_WHAT TO DO_. Rewrite the material as a numbered list with blank lines dropped, beginning at the line containing "Click the line's" and continuing through the end of the material.

--- Start ROWS ---

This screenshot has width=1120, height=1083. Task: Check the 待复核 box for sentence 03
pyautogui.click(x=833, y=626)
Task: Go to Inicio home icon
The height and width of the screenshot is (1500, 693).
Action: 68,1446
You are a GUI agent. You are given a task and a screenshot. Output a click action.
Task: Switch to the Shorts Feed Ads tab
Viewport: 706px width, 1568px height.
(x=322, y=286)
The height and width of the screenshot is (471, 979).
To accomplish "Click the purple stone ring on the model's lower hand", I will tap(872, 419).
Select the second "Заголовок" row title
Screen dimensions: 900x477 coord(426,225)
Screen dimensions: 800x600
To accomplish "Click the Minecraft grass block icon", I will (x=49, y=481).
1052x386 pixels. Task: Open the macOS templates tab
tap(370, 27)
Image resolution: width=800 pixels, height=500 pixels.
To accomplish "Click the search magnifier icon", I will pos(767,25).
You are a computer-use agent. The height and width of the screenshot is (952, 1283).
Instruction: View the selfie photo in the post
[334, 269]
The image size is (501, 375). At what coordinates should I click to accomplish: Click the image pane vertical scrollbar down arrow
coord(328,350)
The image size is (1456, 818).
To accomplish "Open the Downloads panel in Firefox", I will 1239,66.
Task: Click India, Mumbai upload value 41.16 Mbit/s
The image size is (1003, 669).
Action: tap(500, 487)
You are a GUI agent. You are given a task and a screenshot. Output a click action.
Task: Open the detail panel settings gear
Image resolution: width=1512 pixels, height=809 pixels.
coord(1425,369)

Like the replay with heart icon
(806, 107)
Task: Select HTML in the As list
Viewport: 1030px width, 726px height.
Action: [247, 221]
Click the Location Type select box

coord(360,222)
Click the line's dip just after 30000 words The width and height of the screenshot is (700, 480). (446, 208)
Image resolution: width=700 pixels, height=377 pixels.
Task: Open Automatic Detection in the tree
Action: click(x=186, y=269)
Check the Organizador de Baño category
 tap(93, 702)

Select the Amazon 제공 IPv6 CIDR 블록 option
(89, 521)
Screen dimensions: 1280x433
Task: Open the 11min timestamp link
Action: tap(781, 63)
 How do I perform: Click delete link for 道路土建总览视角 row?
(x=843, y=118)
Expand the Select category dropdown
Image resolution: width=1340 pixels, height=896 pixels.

--- End ROWS ---

_RESPONSE BELOW_.
1. Click the line's dip just after 30000 words The width and height of the screenshot is (700, 480). (446, 208)
2. Image resolution: width=700 pixels, height=377 pixels.
3. Task: Open Automatic Detection in the tree
4. Action: click(x=186, y=269)
5. Check the Organizador de Baño category
6.  tap(93, 702)
7. Select the Amazon 제공 IPv6 CIDR 블록 option
8. (89, 521)
9. Screen dimensions: 1280x433
10. Task: Open the 11min timestamp link
11. Action: tap(781, 63)
12.  How do I perform: Click delete link for 道路土建总览视角 row?
13. (x=843, y=118)
14. Expand the Select category dropdown
15. Image resolution: width=1340 pixels, height=896 pixels.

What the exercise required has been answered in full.